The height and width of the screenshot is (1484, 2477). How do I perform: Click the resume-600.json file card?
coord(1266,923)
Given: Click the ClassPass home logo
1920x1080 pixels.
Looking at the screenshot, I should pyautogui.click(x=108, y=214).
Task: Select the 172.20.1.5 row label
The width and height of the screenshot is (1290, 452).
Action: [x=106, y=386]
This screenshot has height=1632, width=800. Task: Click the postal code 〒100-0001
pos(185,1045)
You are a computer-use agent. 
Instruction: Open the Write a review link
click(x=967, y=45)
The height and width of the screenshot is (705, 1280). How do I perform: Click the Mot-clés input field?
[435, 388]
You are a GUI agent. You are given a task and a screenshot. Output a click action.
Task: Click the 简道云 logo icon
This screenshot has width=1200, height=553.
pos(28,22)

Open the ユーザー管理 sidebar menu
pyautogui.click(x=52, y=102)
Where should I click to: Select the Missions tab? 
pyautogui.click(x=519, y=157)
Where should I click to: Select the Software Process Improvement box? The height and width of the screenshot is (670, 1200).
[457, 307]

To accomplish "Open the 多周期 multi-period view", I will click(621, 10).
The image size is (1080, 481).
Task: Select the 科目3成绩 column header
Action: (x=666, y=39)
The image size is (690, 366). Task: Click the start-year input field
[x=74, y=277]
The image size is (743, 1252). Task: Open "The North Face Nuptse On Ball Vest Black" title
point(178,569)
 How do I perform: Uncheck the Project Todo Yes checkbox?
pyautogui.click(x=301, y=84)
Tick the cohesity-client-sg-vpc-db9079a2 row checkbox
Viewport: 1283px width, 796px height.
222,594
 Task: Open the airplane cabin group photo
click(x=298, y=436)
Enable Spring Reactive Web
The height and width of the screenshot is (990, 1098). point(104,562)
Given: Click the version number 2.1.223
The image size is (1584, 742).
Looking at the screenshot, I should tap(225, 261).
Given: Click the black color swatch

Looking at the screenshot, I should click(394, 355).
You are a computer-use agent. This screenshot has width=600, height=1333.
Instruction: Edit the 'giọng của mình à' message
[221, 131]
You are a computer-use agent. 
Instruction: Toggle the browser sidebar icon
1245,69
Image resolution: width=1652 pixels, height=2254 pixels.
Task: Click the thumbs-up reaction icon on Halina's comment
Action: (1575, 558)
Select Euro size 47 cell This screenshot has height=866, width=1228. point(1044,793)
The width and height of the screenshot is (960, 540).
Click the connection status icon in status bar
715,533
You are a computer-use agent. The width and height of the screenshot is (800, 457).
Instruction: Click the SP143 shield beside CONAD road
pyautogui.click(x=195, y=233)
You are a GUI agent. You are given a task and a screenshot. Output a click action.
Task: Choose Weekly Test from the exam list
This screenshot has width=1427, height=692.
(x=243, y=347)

= = =

The line containing "Task: Select the 172.20.1.5 row label" marks the end: copy exactly every line from the top of the data above down to it, that line included.

Written answer -
The height and width of the screenshot is (1484, 2477). How do I perform: Click the resume-600.json file card?
coord(1266,923)
Given: Click the ClassPass home logo
1920x1080 pixels.
Looking at the screenshot, I should pyautogui.click(x=108, y=214).
Task: Select the 172.20.1.5 row label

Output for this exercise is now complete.